I also wanted to add a quick writeup on the beginner crypto challenge.
ASSS: “Amazing SSS!”
"Welcome to the Amazing SSS! Join now to get your share of the secret. Flag is 66 bytes long."
ncat --ssl asss.atreides.b01lersc.tf 8443is running ASSS.py:
from Crypto.Util.number import getPrime, bytes_to_long
def evaluate_poly(poly:list, x:int, s:int):
return s + sum(co*x**(i+1) for i, co in enumerate(poly))
s = bytes_to_long(open("./flag.txt", "rb").read())
a = getPrime(64)
poly = [a*getPrime(64) for _ in range(1, 20)]
share = getPrime(64)
print(f"Here is a ^_^: {a}")
print(f"Here is your share ^_^: ({share}, {evaluate_poly(poly, share, s)})") Each time you connect, the server gives you two numbers, a 64-bit prime a, and a “share” that looks like x, y, where y = s + a * P(x). s is the flag, P(x) is a random degree-19 polynomial with unknown coefficients, and all the polynomial's coefficients are multiples of a.
Since the entire a * P(x) term is divisible by a, we know y ≡ s (mod a) and therefore every connection gives us a new congruence, s ≡ yᵢ mod aᵢ.
If we collect enough of these (each with a distinct 64-bit prime aᵢ), then by the Chinese Remainder Theorem we can reconstruct s mod the product of all the aᵢ's.
Since the flag is only 66 bytes long (~528 bits) as mentioned, and each aᵢ is a 64-bit prime, we just need a few congruenes to exceed the flag’s bit length and recover it.
solve.py
#!/usr/bin/env python3
from pwn import remote
from Crypto.Util.number import long_to_bytes
from sympy.ntheory.modular import crt
import re
def get_congruence():
r = remote('asss.atreides.b01lersc.tf', 8443, ssl=True)
line1 = r.recvline().decode().strip()
line2 = r.recvline().decode().strip()
r.close()
a = int(re.search(r'Here is a \^\_\^: (\d+)', line1).group(1))

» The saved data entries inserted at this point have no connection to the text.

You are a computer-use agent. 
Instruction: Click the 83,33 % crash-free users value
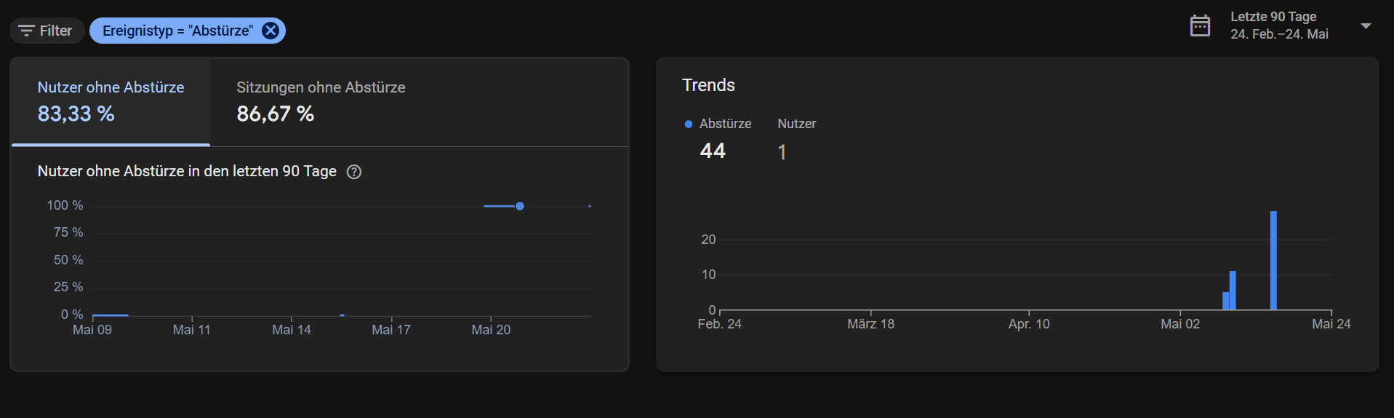coord(76,114)
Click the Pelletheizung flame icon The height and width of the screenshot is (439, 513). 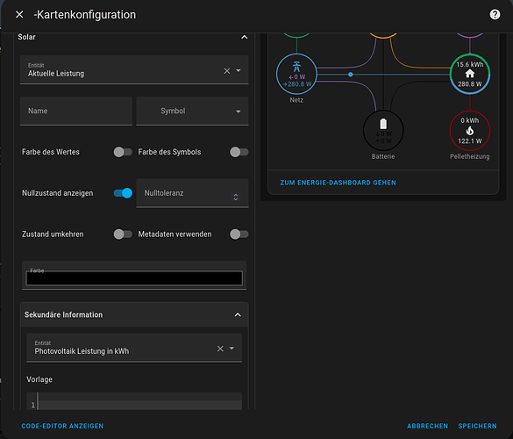click(x=470, y=131)
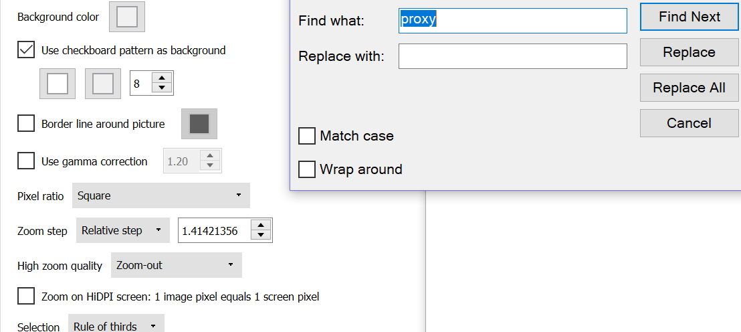Screen dimensions: 741x332
Task: Uncheck Use checkboard pattern as background
Action: pyautogui.click(x=26, y=50)

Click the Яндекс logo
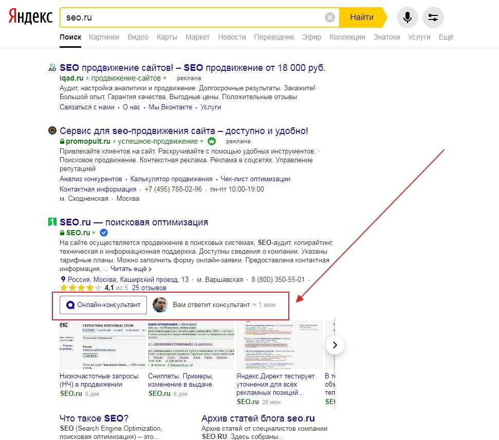tap(30, 17)
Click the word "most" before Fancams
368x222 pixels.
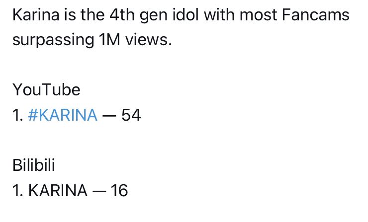pos(258,15)
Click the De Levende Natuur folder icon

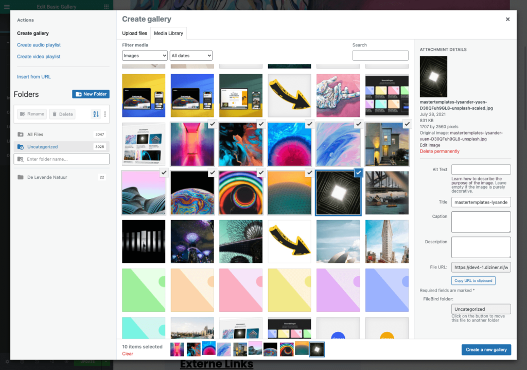(x=21, y=177)
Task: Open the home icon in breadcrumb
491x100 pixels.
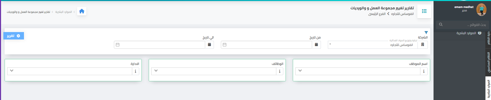Action: pyautogui.click(x=82, y=11)
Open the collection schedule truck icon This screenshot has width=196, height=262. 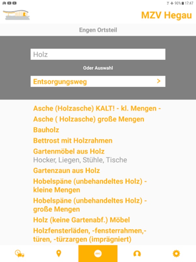coord(20,253)
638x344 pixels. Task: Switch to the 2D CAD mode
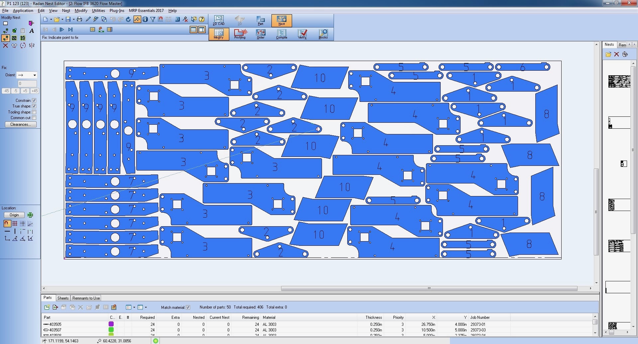click(x=219, y=20)

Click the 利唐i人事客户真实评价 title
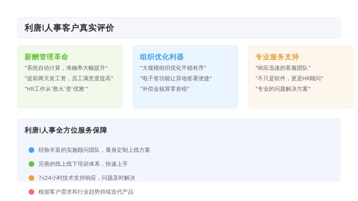click(69, 28)
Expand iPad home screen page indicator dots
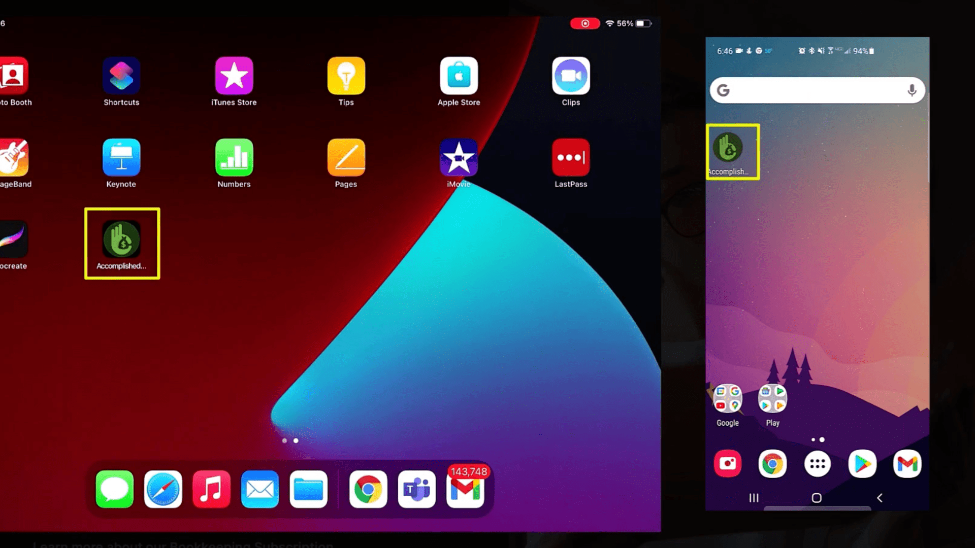975x548 pixels. [x=290, y=440]
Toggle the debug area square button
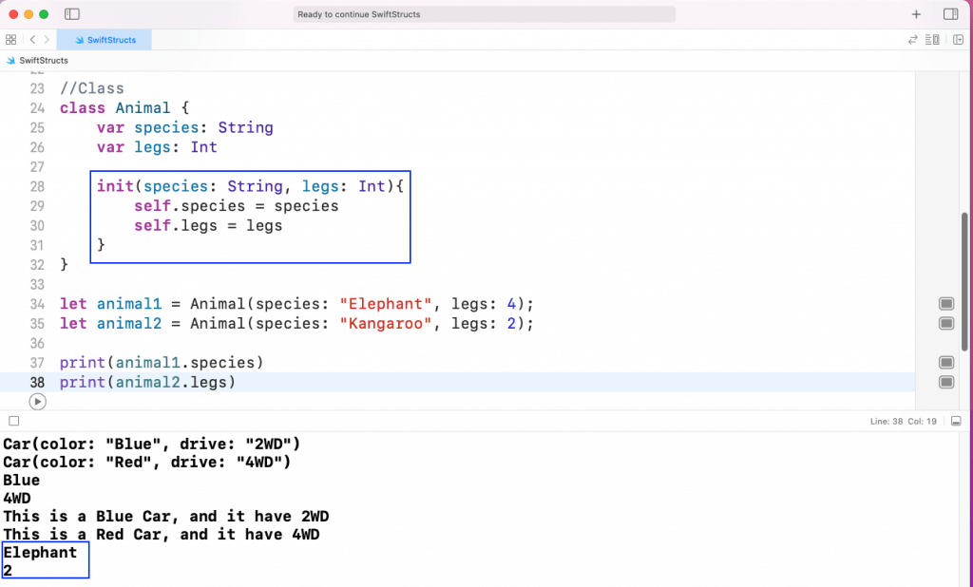 [x=13, y=421]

y = int(re.search(r'\(\d+,\s*(\d+)\)', line2).group(1))
return a, y % a
def main(n=10):
moduli, rems = [], []
for _ in range(n):
a, r_i = get_congruence()
moduli.append(a)
rems.append(r_i)
print(f"Got s ≡ {r_i} mod {a}")
s, _ = crt(moduli, rems)
flag = long_to_bytes(int(s))
print("FLAG:", flag)
if __name__ == "__main__":
main(9)flag
bctf{shamir_secret_sharing_isnt_ass_but_this_implementation_isXD}Thank you to the b01lers CTF team for putting together some great challenges for us to enjoy this weekend!